Original review of the 1957 publication of No-No Boy
Pacific Stars and Stripes
June 1, 1957
Books of the Week: NO-NO BOY by John Okada, Charles E. Tuttle
John Okada’s first novel peers with microscopic intensity into the life of a Japanese-American who chose to say “No” when asked if he would accept the draft into the U.S. Armed Services after the outbreak of World War II, and possibly have to fight against his once-removed Japanese relatives.
Okada’s protagonist, Ichiro, returns to Seattle after serving two years in a federal prison for his negative reply to the draft board.

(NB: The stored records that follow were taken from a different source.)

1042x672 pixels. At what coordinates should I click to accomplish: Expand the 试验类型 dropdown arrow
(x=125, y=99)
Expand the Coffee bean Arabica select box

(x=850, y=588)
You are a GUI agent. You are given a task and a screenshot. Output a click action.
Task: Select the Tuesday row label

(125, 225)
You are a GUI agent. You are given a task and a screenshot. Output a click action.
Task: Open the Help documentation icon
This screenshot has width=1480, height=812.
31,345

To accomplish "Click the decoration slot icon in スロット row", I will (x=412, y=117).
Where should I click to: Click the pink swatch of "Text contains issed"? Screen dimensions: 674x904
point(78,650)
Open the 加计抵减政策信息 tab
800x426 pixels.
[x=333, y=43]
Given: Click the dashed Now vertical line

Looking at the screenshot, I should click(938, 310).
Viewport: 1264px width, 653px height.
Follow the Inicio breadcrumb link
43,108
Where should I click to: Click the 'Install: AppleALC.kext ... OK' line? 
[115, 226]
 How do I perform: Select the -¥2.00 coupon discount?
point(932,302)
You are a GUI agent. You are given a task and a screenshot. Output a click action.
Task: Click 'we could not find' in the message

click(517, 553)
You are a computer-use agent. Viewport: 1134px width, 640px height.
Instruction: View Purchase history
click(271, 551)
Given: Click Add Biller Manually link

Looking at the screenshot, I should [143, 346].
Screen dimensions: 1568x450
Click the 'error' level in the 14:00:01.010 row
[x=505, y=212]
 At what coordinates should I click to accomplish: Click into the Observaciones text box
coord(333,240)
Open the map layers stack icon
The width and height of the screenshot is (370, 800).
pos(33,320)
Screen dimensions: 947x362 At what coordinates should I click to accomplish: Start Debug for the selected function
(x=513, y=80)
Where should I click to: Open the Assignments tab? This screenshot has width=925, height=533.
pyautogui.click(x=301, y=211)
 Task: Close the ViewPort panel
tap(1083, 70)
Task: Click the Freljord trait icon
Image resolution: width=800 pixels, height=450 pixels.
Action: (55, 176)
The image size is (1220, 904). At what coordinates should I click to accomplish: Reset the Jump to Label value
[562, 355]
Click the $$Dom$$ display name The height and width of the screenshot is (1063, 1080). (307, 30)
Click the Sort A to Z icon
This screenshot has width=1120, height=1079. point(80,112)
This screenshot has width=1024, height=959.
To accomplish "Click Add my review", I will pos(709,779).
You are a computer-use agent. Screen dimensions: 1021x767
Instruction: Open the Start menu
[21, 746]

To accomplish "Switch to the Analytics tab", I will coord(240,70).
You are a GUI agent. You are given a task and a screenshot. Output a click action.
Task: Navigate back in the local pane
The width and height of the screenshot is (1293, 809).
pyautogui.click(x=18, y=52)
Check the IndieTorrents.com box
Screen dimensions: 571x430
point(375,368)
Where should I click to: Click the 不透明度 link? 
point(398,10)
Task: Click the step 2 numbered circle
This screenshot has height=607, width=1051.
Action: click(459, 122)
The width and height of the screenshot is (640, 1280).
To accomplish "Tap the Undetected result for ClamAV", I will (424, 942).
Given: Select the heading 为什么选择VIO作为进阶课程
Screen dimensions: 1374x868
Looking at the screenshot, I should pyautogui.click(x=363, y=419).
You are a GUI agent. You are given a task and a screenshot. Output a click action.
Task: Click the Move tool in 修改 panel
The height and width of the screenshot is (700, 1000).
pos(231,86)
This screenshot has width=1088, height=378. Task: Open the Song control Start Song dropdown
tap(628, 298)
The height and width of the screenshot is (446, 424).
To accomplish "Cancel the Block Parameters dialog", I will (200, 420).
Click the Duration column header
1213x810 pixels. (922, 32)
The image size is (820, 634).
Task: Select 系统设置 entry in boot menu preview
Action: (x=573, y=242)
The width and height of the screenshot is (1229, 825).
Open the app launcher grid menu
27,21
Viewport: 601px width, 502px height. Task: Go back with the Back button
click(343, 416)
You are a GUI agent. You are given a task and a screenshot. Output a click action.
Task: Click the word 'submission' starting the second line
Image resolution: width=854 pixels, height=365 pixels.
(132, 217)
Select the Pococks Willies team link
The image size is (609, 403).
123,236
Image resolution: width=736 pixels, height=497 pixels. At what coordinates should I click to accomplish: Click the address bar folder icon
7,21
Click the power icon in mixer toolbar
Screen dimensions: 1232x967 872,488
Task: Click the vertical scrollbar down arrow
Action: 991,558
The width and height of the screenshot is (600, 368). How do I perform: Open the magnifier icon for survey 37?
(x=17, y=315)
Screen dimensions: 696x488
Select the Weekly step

Back home he faces the enmity of his fellow Nisei who had chosen to fight for their adopted country. Ichiro finds his mother still caught up in the delusion that Japan has won the war, still believing that soon a vessel will arrive from victorious Japan to carry home all those who have remained loyal to the Imperial Way. Ichiro has acted as he has because of his overwhelming love for his deluded mother. But he realizes now that he has acted against the love he has developed for America and the freedom implicit in the American way of life.
He endures a time of torment until, in a brutal climax, he is able to equate the conflicting forces that surround him and prepare for a period of adjustment. A powerful novel, “No-No Boy” presents the entire subject of racial prejudice in America in a dramatic manner.